PAGE:
%%

This story is part of My First Job in Fashion , a series of interviews with fashion insiders on the roles who made them who they are today.
Fresh out of fashion school, from 1996 until 2000, I was Bottega Veneta’s design director. At the time, it was a job that came along when I really needed one; but looking back, becoming the first person to design ready-to-wear for the house completed my education and changed my life. And it’s all thanks to the Seventh Avenue window-dressing mafia: most especially a guy named Rodney Patterson. This is how it happened.
After I finished at Columbus College of Art Design, all of my friends were moving to New York. So I had to, too. I got into Parsons, and of course, I needed to work my way through school there just like I had to back in Ohio. Back home, I’d made money working in Gap doing window display and merchandising, and so they transferred me to a store on the Upper East Side. One day, about three months after I started, I was in the window working, and this guy knocked on the glass: it was Kevin Santos, head of visual merchandising for Giorgio Armani. They were opening up Armani Exchange and looking to recruit. I ended up doing visual merchandising at AX stores, Giorgio and Emporio, working full time while doing my sophomore and senior year at Parsons School of Design. The people who did that job were like an extended community, and there were a lot of clubs and a lot of partying. I was a partier, always out, but I was also able to turn work around fast. And in fact, I first met Rodney Patterson in the club rather than at work — but we’ll get to him in a moment.
Parsons, at that time, was the place. Marc Jacobs, Anna Sui — all the New York designers had come out of there. I had Donna Karan and Isaac Mizrahi as critics. And I won as a junior this silver thimble from Isaac, and as a senior from Gordon Henderson. Gordon was, at that time, one of the few African American designers working in the space. He was showing on Seventh Avenue. And as I was preparing my final graduate collection, he started putting me in front of designers, because I needed a job to move forward in design. At the same time, because I could draw, I started doing illustration work for DKNY and Ralph Lauren. But I wasn’t designing. Thanks to Gordon, I met with Donna, and I met with Calvin, and I met with Ralph, all in person, but for whatever reason, nothing bit. And I became more and more worried. Because I knew I could make money in visual merchandising, but I wanted to design.

%%

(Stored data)
%%

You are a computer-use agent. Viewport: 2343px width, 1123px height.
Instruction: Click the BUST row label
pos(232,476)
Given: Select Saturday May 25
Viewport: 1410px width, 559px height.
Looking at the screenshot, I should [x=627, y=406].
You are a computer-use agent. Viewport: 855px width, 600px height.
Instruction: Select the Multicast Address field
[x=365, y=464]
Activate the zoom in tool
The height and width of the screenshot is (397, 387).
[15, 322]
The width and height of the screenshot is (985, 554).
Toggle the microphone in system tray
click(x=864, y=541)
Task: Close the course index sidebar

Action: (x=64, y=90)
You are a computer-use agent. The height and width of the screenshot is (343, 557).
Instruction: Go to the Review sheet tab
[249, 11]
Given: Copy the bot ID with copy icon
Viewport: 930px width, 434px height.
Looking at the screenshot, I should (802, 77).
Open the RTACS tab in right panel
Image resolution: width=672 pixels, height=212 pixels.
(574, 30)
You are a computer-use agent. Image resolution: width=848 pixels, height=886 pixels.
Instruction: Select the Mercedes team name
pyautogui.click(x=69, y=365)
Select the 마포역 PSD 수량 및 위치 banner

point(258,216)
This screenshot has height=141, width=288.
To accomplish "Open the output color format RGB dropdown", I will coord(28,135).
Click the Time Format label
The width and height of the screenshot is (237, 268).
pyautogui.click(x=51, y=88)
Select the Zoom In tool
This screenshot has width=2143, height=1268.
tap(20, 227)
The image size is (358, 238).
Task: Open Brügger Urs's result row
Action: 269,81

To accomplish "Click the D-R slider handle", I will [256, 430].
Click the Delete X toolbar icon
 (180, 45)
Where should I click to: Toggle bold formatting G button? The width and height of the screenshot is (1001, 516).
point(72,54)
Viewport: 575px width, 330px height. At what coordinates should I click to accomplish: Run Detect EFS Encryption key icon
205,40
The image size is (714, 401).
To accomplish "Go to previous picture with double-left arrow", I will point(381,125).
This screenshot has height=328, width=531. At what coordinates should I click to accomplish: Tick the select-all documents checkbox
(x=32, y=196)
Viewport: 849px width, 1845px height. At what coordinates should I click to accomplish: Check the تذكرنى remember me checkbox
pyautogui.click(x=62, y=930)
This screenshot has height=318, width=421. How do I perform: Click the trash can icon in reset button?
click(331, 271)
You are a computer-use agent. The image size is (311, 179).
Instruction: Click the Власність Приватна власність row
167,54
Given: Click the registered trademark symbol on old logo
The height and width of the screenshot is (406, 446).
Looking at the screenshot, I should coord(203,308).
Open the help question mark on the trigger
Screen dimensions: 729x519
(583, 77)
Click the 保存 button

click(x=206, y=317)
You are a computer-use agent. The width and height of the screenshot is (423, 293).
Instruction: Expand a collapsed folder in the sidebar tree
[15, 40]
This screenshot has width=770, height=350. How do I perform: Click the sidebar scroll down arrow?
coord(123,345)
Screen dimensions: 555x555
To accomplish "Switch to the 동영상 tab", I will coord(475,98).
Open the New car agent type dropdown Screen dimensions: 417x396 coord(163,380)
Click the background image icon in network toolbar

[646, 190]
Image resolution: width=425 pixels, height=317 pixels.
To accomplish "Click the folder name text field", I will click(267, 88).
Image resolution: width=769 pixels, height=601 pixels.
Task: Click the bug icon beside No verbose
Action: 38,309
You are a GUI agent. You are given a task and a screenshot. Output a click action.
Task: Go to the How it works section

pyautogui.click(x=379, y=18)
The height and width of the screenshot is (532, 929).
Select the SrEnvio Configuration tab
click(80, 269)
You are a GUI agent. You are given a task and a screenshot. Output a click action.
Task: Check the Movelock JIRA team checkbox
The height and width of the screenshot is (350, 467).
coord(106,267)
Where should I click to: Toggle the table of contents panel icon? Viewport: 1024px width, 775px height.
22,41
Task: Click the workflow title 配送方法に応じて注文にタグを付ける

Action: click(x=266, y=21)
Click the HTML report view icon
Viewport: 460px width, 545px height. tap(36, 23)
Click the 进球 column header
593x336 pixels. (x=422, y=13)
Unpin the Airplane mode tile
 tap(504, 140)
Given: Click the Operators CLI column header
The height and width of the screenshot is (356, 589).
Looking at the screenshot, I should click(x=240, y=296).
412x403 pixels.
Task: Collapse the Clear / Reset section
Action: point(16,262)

%%

COMPLETE THE FOLLOWING:
1. Answer these questions about the interview excerpt:
(a) During which years did the narrator serve as Bottega Veneta's design director?
(b) Who knocked on the glass while the narrator was working in the store window, and what was his position?
(c) From whom did the narrator win a silver thimble as a junior at Parsons?
2. Filter the listing, keeping every line that contains the string "panel". Matching is case-sensitive.
The interview excerpt and the listing are separate materials.

SOLUTIONS TO EACH TASK:
1.
(a) From 1996 until 2000.
(b) Kevin Santos, head of visual merchandising for Giorgio Armani.
(c) Isaac Mizrahi.

2.
Open the RTACS tab in right panel
Where should I click to: Toggle the table of contents panel icon? Viewport: 1024px width, 775px height.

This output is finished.